Archive for the ‘homework’ Category

Lectures 22 and 23

November 24, 2009

In the past two lectures we have covered several examples of authentication/key-exchange protocols and attacks that can be carried out against them. This topic makes for great exam questions, so make sure you understand everything discussed in class.

Homework 4 is now available. The homework is intended to give you some practice in analyzing such protocols. Those of you who have a copy of the book may also want to look at all the questions at the ends of Chapters 9, 11, and 12.

Lectures 17 and 18

November 5, 2009

The last two lectures dealt with two types of input validation attacks: buffer overflows and SQL injection attacks.

The examples discussed in lecture 17 are posted on the syllabus along with the lecture slides.

As announced in class, HW3 is now out. On this homework you will use buffer overflow attacks to break 3 password authentication programs. I hope you find the homework fun!

HW2, part II

October 22, 2009

By now you should all have access to another team’s code that you can try to attack.
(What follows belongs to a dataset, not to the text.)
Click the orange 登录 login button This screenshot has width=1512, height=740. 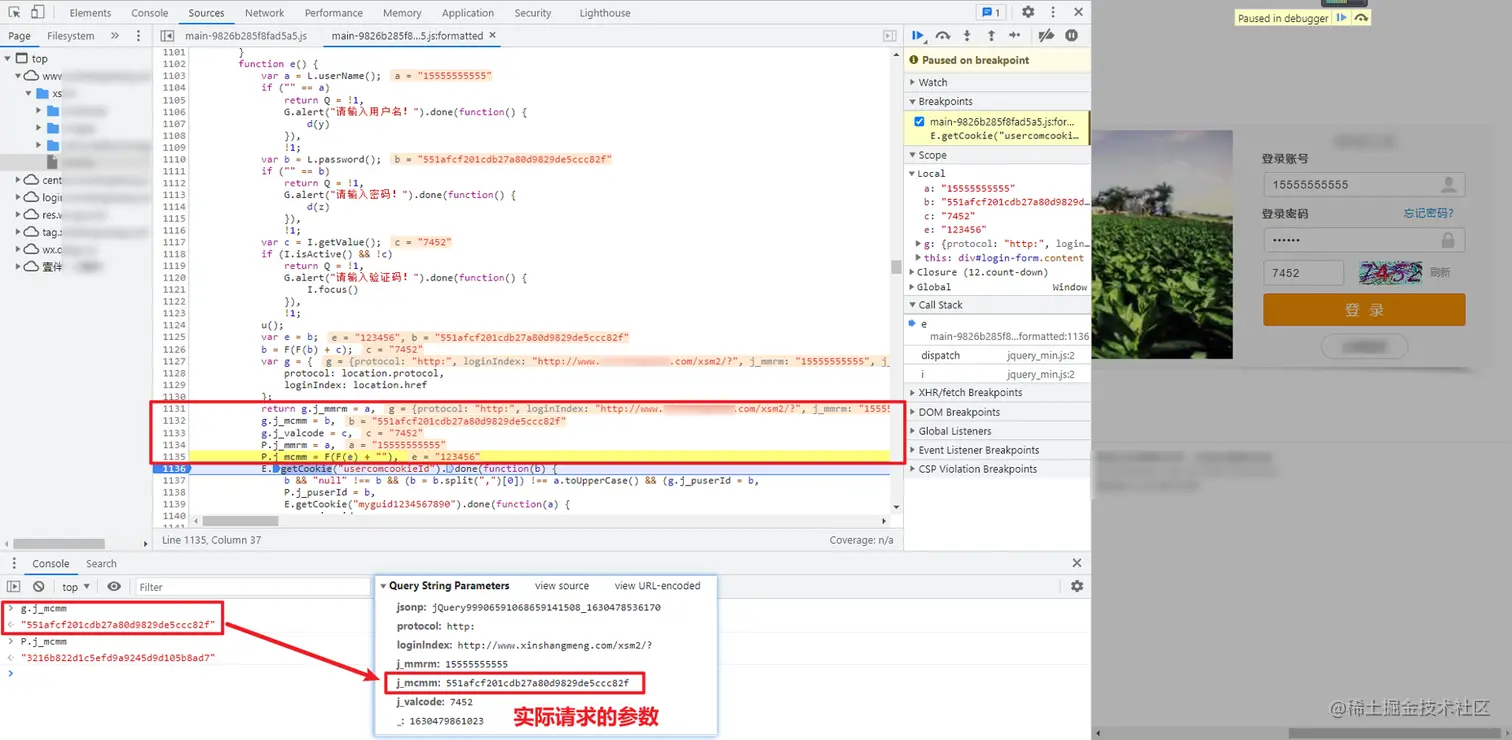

If that is not the case, you should email the TA immediately.

Because of the delay in getting these to you, and due also to the midterm next week, I am going to move the deadline by 48 hours to Nov. 3, 11:59 PM.


October 2, 2009

Homework 2 is now out. Start early! Note also that this homework must be done in teams of 2 students. You can use the class forum if you need help finding a partner. (I believe there are an even number of students in the class, so it should be possible for everyone to pair up.)


September 16, 2009

Even though there is a forum for this class, no one seems to be using it. Since I got the same question from two students today, I figured I’d maintain a FAQ here. Questions about the HW can be posted here as well.

PS: For fastest response, email both me and the TA. That way whichever one of us reads your mail first will answer it.

Q1: How are we supposed to generate a DES key?
A1: I wanted you to generate the key yourself, rather than having the JCE do it all for you. Recall that a legal DES key is 64 bits long, but only 56 of this bits are random and the remaining bits are check-bits. I wanted you to generate a random DES key by (1) generating 56 random bits, and then (2) manually setting the check bits appropriately to get a legal 64-bit key. You can look at the DES specification to determine the proper format for a DES key. (For those of you who have the textbook, the information is also in there.)

Q2: How do we access the block ciphers? Are we supposed to implement them ourselves?
A2 (copied from the forum): The point of the HW was to implement the *modes*, assuming you have access to the cipher. Unfortunately, the JCE does not give direct access to the cipher; however, you can access, e.g., the DES cipher as described in the HW:

Cipher DEScipher = Cipher.getInstance(“DES/ECB/NoPadding”);

(and analogously for AES). Why does this give you access to the cipher? That’s what you are supposed to answer as part of the HW.